*Problem*: Reproduce the listing below verbatim, keeping every line and its order unchanged.

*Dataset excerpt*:
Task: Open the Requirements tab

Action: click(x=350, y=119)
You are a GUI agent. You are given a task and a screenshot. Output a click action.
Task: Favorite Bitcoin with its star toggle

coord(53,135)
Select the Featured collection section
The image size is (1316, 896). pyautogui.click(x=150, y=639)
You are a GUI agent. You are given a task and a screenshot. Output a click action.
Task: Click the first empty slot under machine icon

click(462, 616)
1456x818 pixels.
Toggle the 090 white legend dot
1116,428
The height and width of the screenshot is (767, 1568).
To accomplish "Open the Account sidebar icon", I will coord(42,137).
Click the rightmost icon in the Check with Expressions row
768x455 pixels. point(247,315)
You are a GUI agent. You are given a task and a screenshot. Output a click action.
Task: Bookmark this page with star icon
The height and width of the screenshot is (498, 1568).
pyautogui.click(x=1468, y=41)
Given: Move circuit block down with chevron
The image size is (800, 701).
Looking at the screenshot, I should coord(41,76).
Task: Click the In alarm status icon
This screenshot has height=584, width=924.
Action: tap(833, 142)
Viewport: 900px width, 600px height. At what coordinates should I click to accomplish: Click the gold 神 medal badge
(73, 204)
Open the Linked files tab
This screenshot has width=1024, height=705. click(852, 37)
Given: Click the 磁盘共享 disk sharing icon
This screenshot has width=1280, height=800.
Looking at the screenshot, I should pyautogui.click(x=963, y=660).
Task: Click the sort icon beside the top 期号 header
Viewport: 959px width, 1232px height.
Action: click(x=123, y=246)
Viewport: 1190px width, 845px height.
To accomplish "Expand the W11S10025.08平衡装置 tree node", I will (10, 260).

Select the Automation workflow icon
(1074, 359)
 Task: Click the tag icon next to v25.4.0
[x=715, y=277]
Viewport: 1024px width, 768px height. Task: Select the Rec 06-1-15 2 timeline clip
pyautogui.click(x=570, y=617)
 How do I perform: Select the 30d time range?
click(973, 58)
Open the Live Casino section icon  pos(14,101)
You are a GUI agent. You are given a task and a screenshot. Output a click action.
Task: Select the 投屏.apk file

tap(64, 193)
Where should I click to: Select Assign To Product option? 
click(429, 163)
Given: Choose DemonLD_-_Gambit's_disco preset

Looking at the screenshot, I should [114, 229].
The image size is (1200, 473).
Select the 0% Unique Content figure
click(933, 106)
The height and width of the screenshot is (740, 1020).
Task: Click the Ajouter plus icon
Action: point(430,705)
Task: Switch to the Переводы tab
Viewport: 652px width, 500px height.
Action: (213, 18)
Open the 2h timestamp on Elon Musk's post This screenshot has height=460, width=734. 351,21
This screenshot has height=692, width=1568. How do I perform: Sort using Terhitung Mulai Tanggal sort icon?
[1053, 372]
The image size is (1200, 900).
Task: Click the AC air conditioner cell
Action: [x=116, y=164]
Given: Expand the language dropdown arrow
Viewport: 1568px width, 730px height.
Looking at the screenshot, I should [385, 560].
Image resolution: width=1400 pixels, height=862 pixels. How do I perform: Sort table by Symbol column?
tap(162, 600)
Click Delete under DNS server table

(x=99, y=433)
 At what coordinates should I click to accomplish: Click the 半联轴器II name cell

*Solution to this problem*:
Task: Open the Requirements tab

Action: click(x=350, y=119)
You are a GUI agent. You are given a task and a screenshot. Output a click action.
Task: Favorite Bitcoin with its star toggle

coord(53,135)
Select the Featured collection section
The image size is (1316, 896). pyautogui.click(x=150, y=639)
You are a GUI agent. You are given a task and a screenshot. Output a click action.
Task: Click the first empty slot under machine icon

click(462, 616)
1456x818 pixels.
Toggle the 090 white legend dot
1116,428
The height and width of the screenshot is (767, 1568).
To accomplish "Open the Account sidebar icon", I will coord(42,137).
Click the rightmost icon in the Check with Expressions row
768x455 pixels. point(247,315)
You are a GUI agent. You are given a task and a screenshot. Output a click action.
Task: Bookmark this page with star icon
The height and width of the screenshot is (498, 1568).
pyautogui.click(x=1468, y=41)
Given: Move circuit block down with chevron
The image size is (800, 701).
Looking at the screenshot, I should coord(41,76).
Task: Click the In alarm status icon
This screenshot has height=584, width=924.
Action: tap(833, 142)
Viewport: 900px width, 600px height. At what coordinates should I click to accomplish: Click the gold 神 medal badge
(73, 204)
Open the Linked files tab
This screenshot has width=1024, height=705. click(852, 37)
Given: Click the 磁盘共享 disk sharing icon
This screenshot has width=1280, height=800.
Looking at the screenshot, I should pyautogui.click(x=963, y=660).
Task: Click the sort icon beside the top 期号 header
Viewport: 959px width, 1232px height.
Action: click(x=123, y=246)
Viewport: 1190px width, 845px height.
To accomplish "Expand the W11S10025.08平衡装置 tree node", I will (10, 260).

Select the Automation workflow icon
(1074, 359)
 Task: Click the tag icon next to v25.4.0
[x=715, y=277]
Viewport: 1024px width, 768px height. Task: Select the Rec 06-1-15 2 timeline clip
pyautogui.click(x=570, y=617)
 How do I perform: Select the 30d time range?
click(973, 58)
Open the Live Casino section icon  pos(14,101)
You are a GUI agent. You are given a task and a screenshot. Output a click action.
Task: Select the 投屏.apk file

tap(64, 193)
Where should I click to: Select Assign To Product option? 
click(429, 163)
Given: Choose DemonLD_-_Gambit's_disco preset

Looking at the screenshot, I should [114, 229].
The image size is (1200, 473).
Select the 0% Unique Content figure
click(933, 106)
The height and width of the screenshot is (740, 1020).
Task: Click the Ajouter plus icon
Action: point(430,705)
Task: Switch to the Переводы tab
Viewport: 652px width, 500px height.
Action: (213, 18)
Open the 2h timestamp on Elon Musk's post This screenshot has height=460, width=734. 351,21
This screenshot has height=692, width=1568. How do I perform: Sort using Terhitung Mulai Tanggal sort icon?
[1053, 372]
The image size is (1200, 900).
Task: Click the AC air conditioner cell
Action: [x=116, y=164]
Given: Expand the language dropdown arrow
Viewport: 1568px width, 730px height.
Looking at the screenshot, I should [385, 560].
Image resolution: width=1400 pixels, height=862 pixels. How do I perform: Sort table by Symbol column?
tap(162, 600)
Click Delete under DNS server table

(x=99, y=433)
 At what coordinates should I click to accomplish: Click the 半联轴器II name cell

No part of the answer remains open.